For decades, emergency-response teams approaching train wrecks have peered at the signs through binoculars to see what dangerous chemicals might be leaking. But federal officials will soon decide on a proposal to remove the placards from all tank cars. Their fear is that terrorists could use them to lock in on targets for highly toxic attacks.This is stupid for any number of reasons. First, it's a typical example of BushCo's penchant for ignoring real dangers in favor of speculative ones. Hazmat incidents are scandalously common, and often devastating; frankly, our rail system is so accident-plagued that the odd terrorist incident would be a drop in the bucket.
Second, regardless of whether a spill is accidental or not, first responders very definitely need to know what's in any leaking tanks. Sad to say, compliance with current placarding rules is less than ideal. Even in cases where placards are present, they're not always accurate (especially on trucks), nor do they always give a complete picture of a given material's hazardous characteristics. All other things being equal, we'd be much safer if we improved training and compliance than if we simply did away with the placarding system.

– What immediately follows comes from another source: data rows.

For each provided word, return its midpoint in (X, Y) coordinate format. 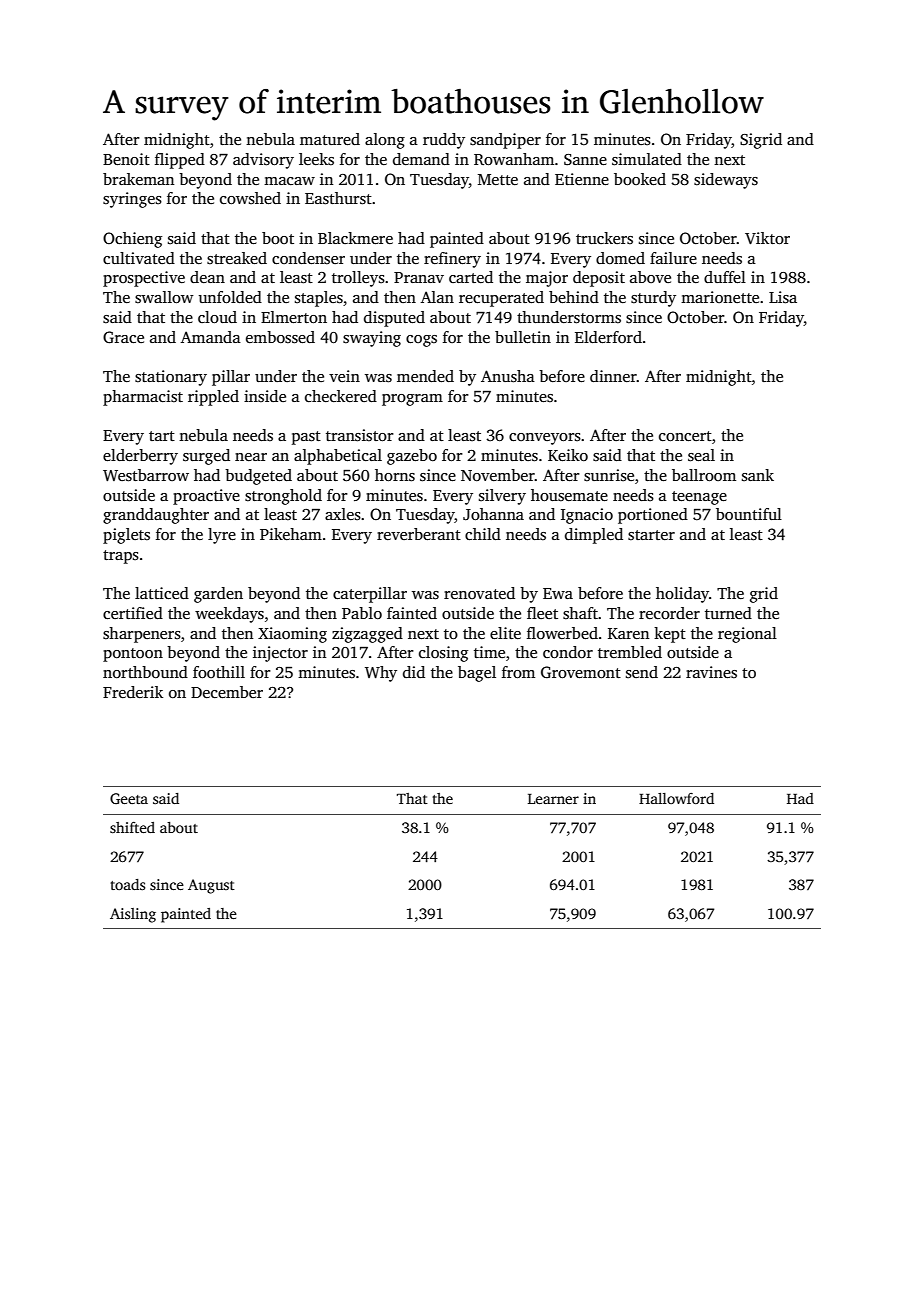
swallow (164, 297)
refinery (452, 260)
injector (280, 654)
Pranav (419, 277)
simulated (647, 159)
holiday (682, 595)
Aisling (133, 915)
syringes (132, 200)
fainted (412, 613)
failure (673, 258)
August (211, 886)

Third, if you want to terrorize people with toxic gas, you could make your own out of any number of compounds, the sale of which remains virtually unregulated because these chemicals have friends in high places. If you're a bit more ambitious, you could attack one of our nearly 3500 chemical plants, a good number of which remain unprotected both by BushCo and by the firms that run them. The only thing that's been done to "secure" many of these facilities is hiding evacuation plans and the like from citizens and lawmakers:
People who live near chemical and nuclear plants, dams and oil and gas pipelines complain that it has become harder to find out about disaster plans and environmental hazards, and some have sued for more information. Engineering reports have been stripped from government Web sites, and several agencies are creating new controls on sensitive information that go far beyond the wide-ranging classification system built in the cold war.And of course, if all else fails, you can always use guns.
What's most disturbing about all this secrecy is that there's rarely any talk of fixing problems; vulnerabilities are being hidden instead of remedied. But does anyone really, truly believe that some terrorist - a white Christian terrorist, in particular - couldn't get hired at a chemical or nuclear plant, or a railyard, and learn about these vulnerabilities first hand? That scenario seems perfectly plausible to me...though not nearly as plausible as a disastrous accidental derailing or explosion in some crowded suburb.
In my opinion, this proposal is intended to advance the cause of government secrecy, and to limit restrictions on the chemical industry. As such, it's a typical BushCo "security" measure...the kind that'll end up getting people killed.